- PASSAGE
****************

ASSIGNMENT OF PURCHASE AND SALE AGREEMENT AND ESCROW INSTRUCTIONS

EX-10.10 11 v419036_ex10-10.htm EXHIBIT 10.10

 

Exhibit 10.10

 

ASSIGNMENT OF PURCHASE AND SALE

AGREEMENT AND ESCROW INSTRUCTIONS

 

THIS ASSIGNMENT OF PURCHASE AND SALE AGREEMENT AND ESCROW INSTRUCTIONS (this “Assignment”) is made this 19th day of August, 2015, by and between BRG ASHTON NC, LLC, a Delaware limited liability company (“Assignor”); and BR ASHTON I OWNER, LLC, a Delaware limited liability company (“Assignee”).

 

RECITALS:

 

1.          Bluerock Real Estate, L.L.C., a Delaware limited liability company (“Bluerock”), entered into that certain Purchase and Sale Agreement and Escrow Instructions dated May 12, 2015 (the “Purchase Agreement”) with AR I Borrower, LLC, a Delaware limited liability company and AR Owner, LLC, a Delaware limited liability company (together “Seller”), with respect to the real property and improvements located at 10320 Grobie Way, Charlotte, North Carolina, commonly known as “Ashton Reserve at Northlake Phase I” (the “Property”), all as more particularly described in the Purchase Agreement.

 

2.          By Assignment of Rights Agreement dated May 13, 2015, Bluerock assigned all its right, title and interest in, to and under the Purchase Agreement to Assignor.

 

3.          Assignor has the right to assign all its right, title, and interest in, to, and under the Purchase Agreement to Assignee as provided in this Assignment. Assignee is an Affiliate of Assignor, and Assignor is an affiliate of Bluerock REIT.

****************

- STATED TASK
Rewrite the part of the assignment that opens with "1.          Bluerock Real Estate, L.L.C., a" and closes with "the Purchase Agreement.", substituting "10330 Grobie Way" for "10320 Grobie Way". The records are drawn from a separate source.

****************

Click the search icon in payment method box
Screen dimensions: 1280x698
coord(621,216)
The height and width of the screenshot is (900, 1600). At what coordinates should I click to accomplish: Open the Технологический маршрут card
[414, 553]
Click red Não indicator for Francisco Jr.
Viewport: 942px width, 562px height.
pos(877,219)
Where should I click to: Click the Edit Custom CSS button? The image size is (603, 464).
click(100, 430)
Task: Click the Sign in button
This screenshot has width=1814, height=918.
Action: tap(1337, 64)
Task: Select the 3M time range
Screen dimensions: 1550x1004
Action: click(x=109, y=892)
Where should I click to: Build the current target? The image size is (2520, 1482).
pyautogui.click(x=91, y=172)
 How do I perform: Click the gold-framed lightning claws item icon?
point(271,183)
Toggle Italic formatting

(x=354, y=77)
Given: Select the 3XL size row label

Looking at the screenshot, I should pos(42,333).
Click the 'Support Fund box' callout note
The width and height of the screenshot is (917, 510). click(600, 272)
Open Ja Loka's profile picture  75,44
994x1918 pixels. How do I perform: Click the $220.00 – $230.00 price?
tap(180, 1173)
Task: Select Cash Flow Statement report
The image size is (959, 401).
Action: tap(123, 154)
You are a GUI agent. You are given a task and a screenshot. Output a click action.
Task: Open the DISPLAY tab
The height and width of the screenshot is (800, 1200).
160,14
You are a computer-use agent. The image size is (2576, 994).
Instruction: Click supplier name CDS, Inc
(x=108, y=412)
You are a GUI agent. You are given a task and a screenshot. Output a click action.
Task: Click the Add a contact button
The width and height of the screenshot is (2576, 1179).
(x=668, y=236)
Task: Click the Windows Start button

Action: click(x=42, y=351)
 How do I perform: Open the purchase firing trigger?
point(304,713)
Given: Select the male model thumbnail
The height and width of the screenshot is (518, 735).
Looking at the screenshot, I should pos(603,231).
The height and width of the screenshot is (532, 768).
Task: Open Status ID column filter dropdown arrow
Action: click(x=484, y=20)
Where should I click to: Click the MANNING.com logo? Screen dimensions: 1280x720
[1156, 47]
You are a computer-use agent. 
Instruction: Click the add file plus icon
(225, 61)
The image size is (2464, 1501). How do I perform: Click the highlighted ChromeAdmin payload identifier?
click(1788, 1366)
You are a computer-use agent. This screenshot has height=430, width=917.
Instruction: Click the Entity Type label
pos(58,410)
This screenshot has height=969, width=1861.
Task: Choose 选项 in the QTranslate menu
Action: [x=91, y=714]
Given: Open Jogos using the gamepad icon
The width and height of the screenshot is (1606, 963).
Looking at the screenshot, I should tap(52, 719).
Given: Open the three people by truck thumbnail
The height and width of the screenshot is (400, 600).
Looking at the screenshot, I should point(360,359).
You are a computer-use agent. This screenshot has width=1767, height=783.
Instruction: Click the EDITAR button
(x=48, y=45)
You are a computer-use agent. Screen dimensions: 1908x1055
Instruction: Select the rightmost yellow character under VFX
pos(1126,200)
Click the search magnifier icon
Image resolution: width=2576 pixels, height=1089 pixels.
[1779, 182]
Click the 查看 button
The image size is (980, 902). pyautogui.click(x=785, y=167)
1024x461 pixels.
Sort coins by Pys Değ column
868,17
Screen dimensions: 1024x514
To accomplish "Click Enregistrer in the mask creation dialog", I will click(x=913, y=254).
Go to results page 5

****************

- TASK SOLUTION
1.          Bluerock Real Estate, L.L.C., a Delaware limited liability company (“Bluerock”), entered into that certain Purchase and Sale Agreement and Escrow Instructions dated May 12, 2015 (the “Purchase Agreement”) with AR I Borrower, LLC, a Delaware limited liability company and AR Owner, LLC, a Delaware limited liability company (together “Seller”), with respect to the real property and improvements located at 10330 Grobie Way, Charlotte, North Carolina, commonly known as “Ashton Reserve at Northlake Phase I” (the “Property”), all as more particularly described in the Purchase Agreement.